Interesting article, but benchmarks rarely predict real world performance. The dirty little secret about mobile benchmarks: http://mostly-tech.com/2012/09/29/the-dirty-little-secret-about-mobile-benchmarks/
– Rick
Geekbench scores were designed to reflect real-life usage, so get closer than most. Of course, the processor isn’t the roadblock in many tasks, so they do give an exaggerated view of the overall user experience, but definitely more indicative than many.
Thanks for responding and approving my link. Since Geekbench says the iPad Air is almost TWICE as fast as the iPad 4, I’d love for you (or anyone else) to show me one REAL WORLD example where it’s really twice as fast. I’ve tried to do this before and it’s never the case.
– Rick
Once I get my iPad Air, I’ll be able to do a few comparisons on things like opening large apps. Won’t be scientific, but should give a feel as to whether it’s in the right ballpark.
Sounds good. Thanks. I would be interested in seeing startup and shutdown times as well. It should be faster, but I suspect the difference will be minimal.
– Rick
Why did you delete my analysis of the Mashable video. I removed the link in the first version and toned down my second attempt at posting it — which also was not approved. Do you delete the posts of everyone who disagrees with your claims? I was just trying to quantify the results of their tests and the fact there tests do not back up the fact that Geekbench is any more real-world than the other mobile benchmarks.
– Rick
Posts tend to take longer to get approved at the weekend, as we’re not online all the time. I’ll be posting a review based on real-life experience after a week or so.
Wouldn´t it make sense to put an ARM Chip aside the Intel Chip?
Like they did with the M7 and the A7? It could do a lot of the “basic” tasks, for example Mail, web browsing and notifications. These Apps are already running on the A7, so it´s all about connecting the dots again.
Although it probably would be more radical and Apple style to replace the Intel Chip at all.
That would be a software developer’s nightmare. Besides, ARM pretty much owns Intel when it comes to mobile and embedded devices…faster speeds, less power useage, less heat emission, better graphics…list goes on. This is why with Haswell Intel specifically focused on two things — graphics and power.

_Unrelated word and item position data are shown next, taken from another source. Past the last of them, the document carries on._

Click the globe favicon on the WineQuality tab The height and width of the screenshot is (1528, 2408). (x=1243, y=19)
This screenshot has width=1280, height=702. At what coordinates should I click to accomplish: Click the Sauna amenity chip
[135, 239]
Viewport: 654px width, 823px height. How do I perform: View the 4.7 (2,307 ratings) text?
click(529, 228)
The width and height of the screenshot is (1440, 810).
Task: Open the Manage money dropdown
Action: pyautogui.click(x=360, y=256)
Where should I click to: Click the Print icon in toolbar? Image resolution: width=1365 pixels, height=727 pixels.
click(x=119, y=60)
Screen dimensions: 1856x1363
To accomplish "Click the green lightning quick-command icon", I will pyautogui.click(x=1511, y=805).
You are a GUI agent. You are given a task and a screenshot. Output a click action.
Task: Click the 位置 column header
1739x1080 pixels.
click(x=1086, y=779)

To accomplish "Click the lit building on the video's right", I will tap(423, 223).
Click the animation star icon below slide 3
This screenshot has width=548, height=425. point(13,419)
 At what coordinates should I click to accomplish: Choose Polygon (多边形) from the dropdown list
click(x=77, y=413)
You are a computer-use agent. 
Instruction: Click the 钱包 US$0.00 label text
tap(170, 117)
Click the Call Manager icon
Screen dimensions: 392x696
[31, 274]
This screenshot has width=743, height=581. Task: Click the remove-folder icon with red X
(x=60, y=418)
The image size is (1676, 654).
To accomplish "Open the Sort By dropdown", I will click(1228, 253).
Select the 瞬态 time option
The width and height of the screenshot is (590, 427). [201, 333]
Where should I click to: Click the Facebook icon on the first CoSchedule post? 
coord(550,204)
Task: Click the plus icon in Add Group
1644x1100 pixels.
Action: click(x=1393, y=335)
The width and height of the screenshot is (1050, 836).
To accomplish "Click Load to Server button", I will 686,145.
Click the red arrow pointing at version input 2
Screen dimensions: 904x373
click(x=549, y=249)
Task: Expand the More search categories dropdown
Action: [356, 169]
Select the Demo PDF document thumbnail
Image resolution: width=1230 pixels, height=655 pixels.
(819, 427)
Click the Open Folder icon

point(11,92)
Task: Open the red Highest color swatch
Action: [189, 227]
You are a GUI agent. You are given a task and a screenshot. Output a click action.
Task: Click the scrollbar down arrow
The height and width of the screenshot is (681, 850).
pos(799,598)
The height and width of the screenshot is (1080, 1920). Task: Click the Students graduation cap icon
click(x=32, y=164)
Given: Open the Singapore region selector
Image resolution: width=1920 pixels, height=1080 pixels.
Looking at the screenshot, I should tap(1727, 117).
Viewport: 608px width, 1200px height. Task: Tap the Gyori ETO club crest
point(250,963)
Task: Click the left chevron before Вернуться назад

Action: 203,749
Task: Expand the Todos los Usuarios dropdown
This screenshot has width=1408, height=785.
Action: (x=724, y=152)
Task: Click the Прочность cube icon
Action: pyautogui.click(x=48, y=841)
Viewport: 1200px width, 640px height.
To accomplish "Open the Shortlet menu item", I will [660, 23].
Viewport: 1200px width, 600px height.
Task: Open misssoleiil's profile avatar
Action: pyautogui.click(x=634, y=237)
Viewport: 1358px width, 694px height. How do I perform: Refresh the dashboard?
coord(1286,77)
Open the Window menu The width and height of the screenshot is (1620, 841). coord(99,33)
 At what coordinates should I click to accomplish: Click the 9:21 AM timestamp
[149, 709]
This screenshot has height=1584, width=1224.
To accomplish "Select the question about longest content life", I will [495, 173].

Why would that be a nightmare?
ARM Apps would run on the ARM Chip and the other on the INTEL Part. So if you´re just check your mail and browse the web, the system only uses the power efficient ARM Chip, while other apps like Adobe CS still rely on the Intel part.
IMHO i would be the much worse nightmare to work with the first two versions of an ARM-ported Adobe CS ;)
because you’d have to write your app for the intel part and the arm part and make them work together seamlessly, unless apple only allows some things to work on the arm processor, like on the iphone 5s, for example checking notifications in he background, or some other basic services, but I don’t think it would work for bigger things like a full fledged app :D
They really need to add an option for editing the comments
Some people are not looking at the big picture here…. What we need to understand is that smartphones and tablets will be our future PC’s and laptops in a near future so it makes totally sense that you’ll see PC like performance in smartphones. Maybe right now it might seem a gimmick but everything is taking us to a time where your laptop will be your smartphone and you’ll just have to dock it and start working with your external monitor and keyboard as you do it right now with your laptop at work..
We’ve certainly already reached the stage where many people are buying a tablet instead of a PC. Laptops will continue to have a role for at least a minority of us for quite a few years yet, though.